Para evitar interpretaciones erróneas, repetimos que los llamados «Estados canallas» presentan casi invariablemente una estructura interna llena de contradicciones y digna de ser combatida (en cualquier caso siempre desde dentro, sin recurrir a bombardeos éticos exteriores). Pero su mera existencia nos recuerda la posibilidad y el sentido de la resistencia, y nos permite esperar una reorganización de las energías de oposición y de los sueños políticos. Tal reorganización es esencial para que la humanidad y el planeta no entren en la «gran noche que no tiene mañana».

La Rusia de Putin -a pesar de todas sus contradicciones-, pero también la propia China, que incluso en el plano de la política interior hace coexistir las peores caras del capitalismo y del comunismo, desempeñan, como potencias geopolíticas, un papel de primera importancia en la escena internacional.

Este es el explosivo panorama de nuestra actualidad y de la crisis que la atraviesa febrilmente en todos sus aspectos. Una crisis provocada, entre otras cosas, por la implosión del bipolarismo ruso-estadounidense y la emergencia de un nuevo monopolarismo de base imperial, al que apenas comienza a contraponerse un multipolarismo in fieri cuyos resultados son aún difíciles de predecir.

El vergonzoso colapso de la Unión Soviética fue, como hemos dicho en otras ocasiones, la mayor catástrofe geopolítica del siglo XX, ya que entregó el monopolio al imperio mesiánico norteamericano, exportador planetario de capitalismo absoluto, del que los europeos también empezamos a sufrir los efectos con la creación de la junta económica militar de la Unión Europea, fase suprema del neoliberalismo.
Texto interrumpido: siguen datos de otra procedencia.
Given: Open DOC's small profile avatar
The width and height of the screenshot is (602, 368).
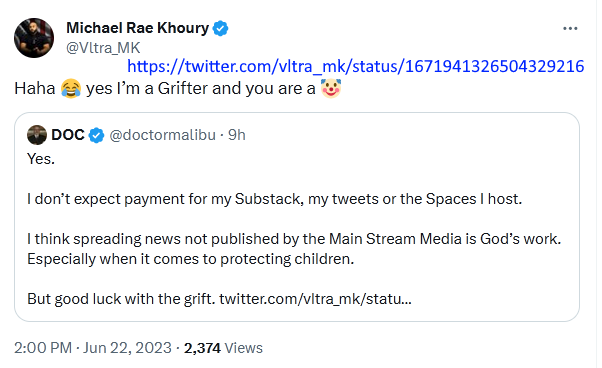Looking at the screenshot, I should pyautogui.click(x=37, y=135).
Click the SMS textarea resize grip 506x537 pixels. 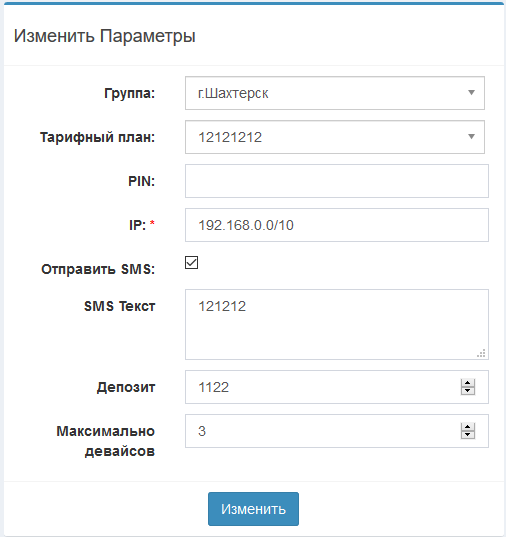pyautogui.click(x=481, y=353)
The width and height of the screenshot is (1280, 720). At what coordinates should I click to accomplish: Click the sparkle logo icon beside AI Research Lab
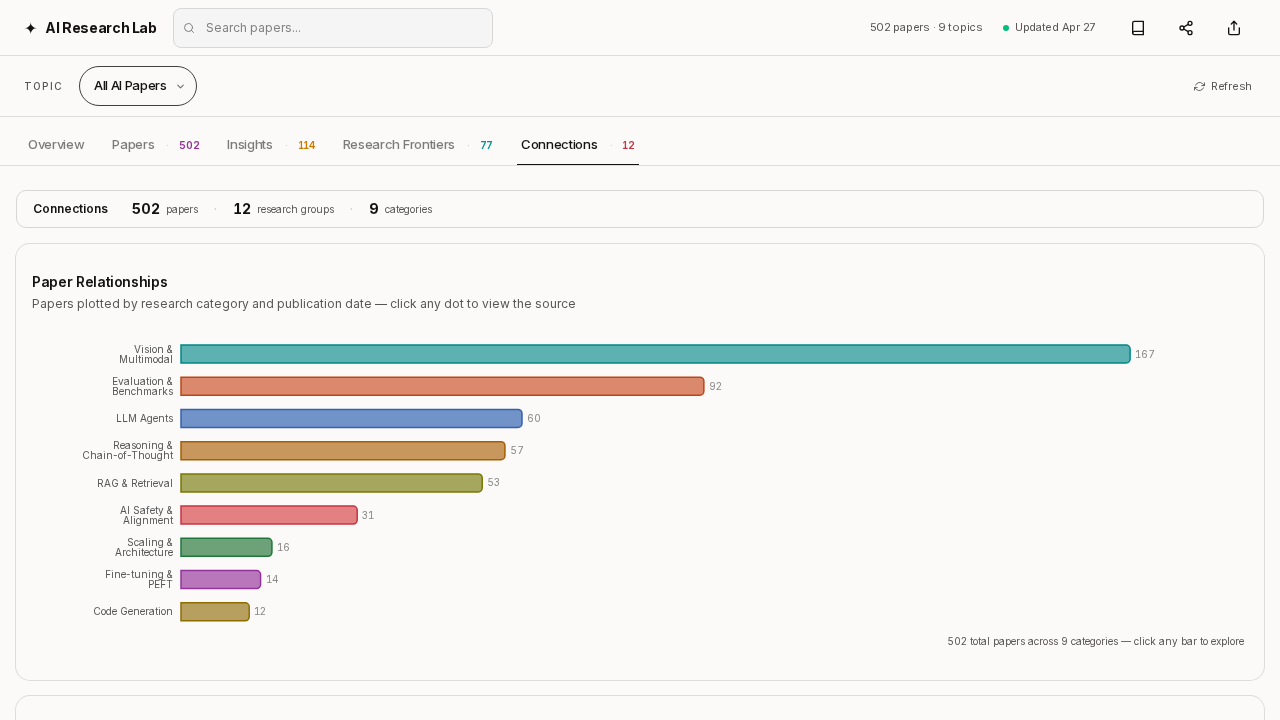click(30, 28)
Desgraciadamente, Putin no es Lenin; sin embargo, tiene autonomía estratégica y armas de disuasión masiva. Por lo tanto, Rusia tiene hoy el deber de apoyar en la medida de lo posible a los Estados-nación resistentes al imperio estadounidense, posicionándose como un Estado resistente. Con el poder ruso, sería como si al retrato estilizado del presidente estadounidense Obama, acompañado del eslogan «Yes, we can», se opusiera una imagen análoga de Putin, asociada a su vez a la frase «No, you can’t». Por esta razón, se necesita una Rusia geopolítica y militarmente sólida e independiente, que sea capaz de detener -en el momento de la muerte del histórico comunismo novecentista- el delirio de la extensión ilimitada del fanatismo de la economía bajo la dirección estadounidense.